## WHAT IS REQUIRED
The reply should contain all the data below, repeated exactly, and none of the images.

(Saved entries)
▶

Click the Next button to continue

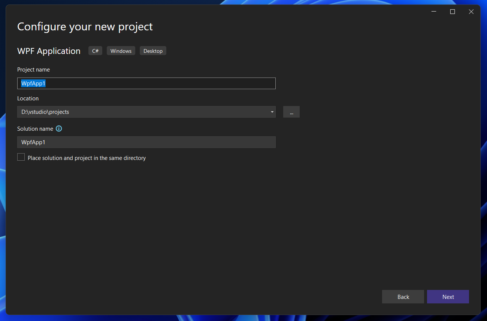(448, 297)
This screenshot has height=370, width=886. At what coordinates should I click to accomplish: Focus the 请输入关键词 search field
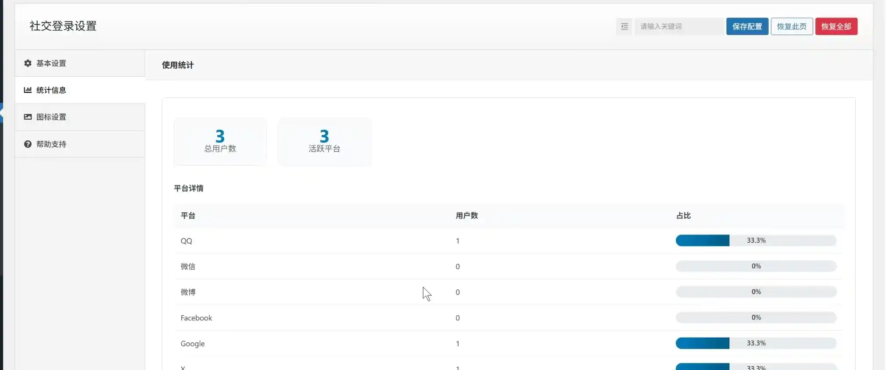point(678,26)
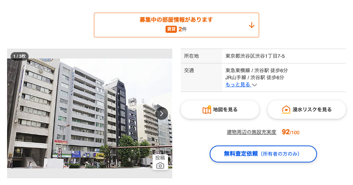Click the 92/100 score value
This screenshot has width=353, height=185.
point(291,132)
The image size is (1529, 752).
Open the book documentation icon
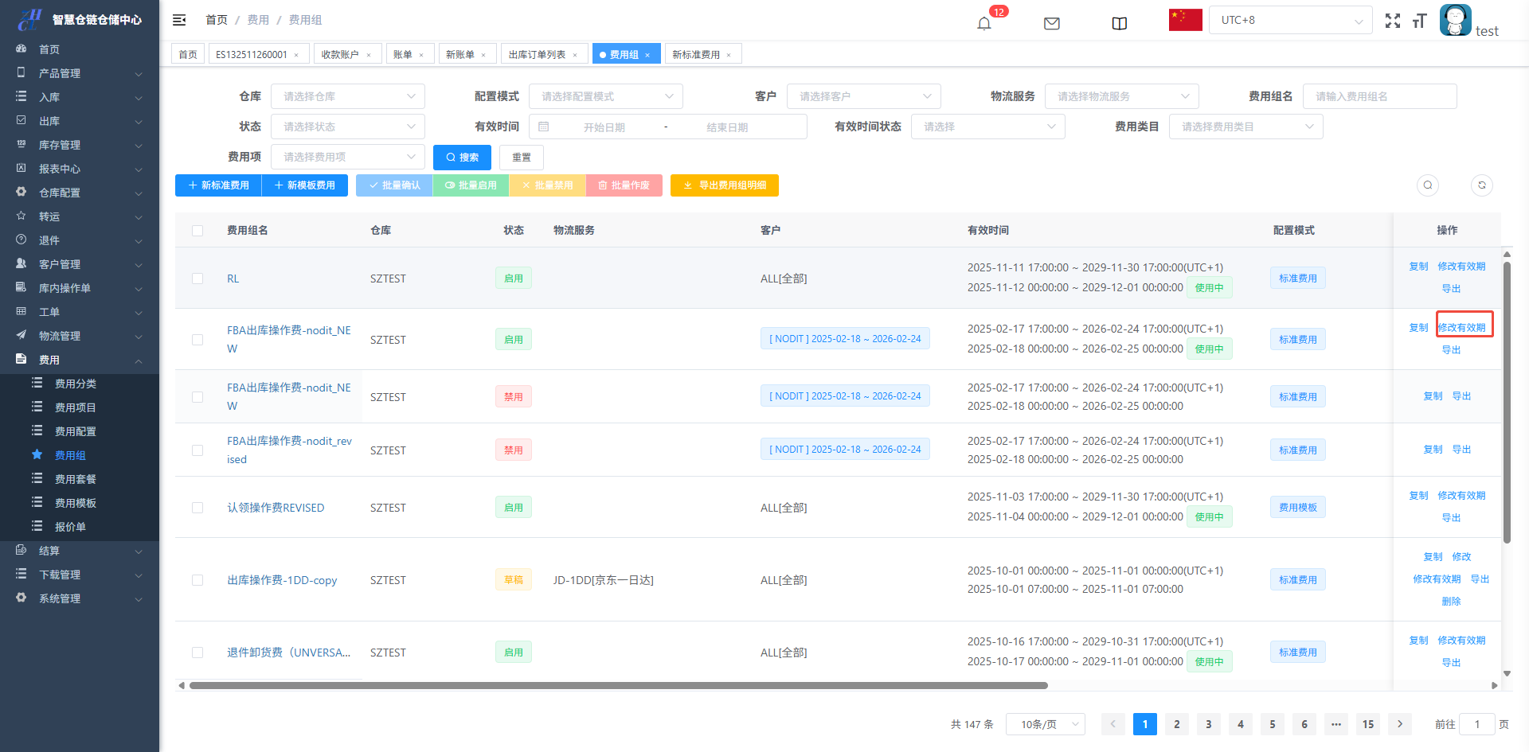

◀

## YOUR RESPONSE
Click the Next button to continue

(448, 297)
This screenshot has height=370, width=886. At what coordinates should I click to accomplish: Focus the 请输入关键词 search field
point(678,26)
Click the 92/100 score value
This screenshot has width=353, height=185.
point(291,132)
The image size is (1529, 752).
Open the book documentation icon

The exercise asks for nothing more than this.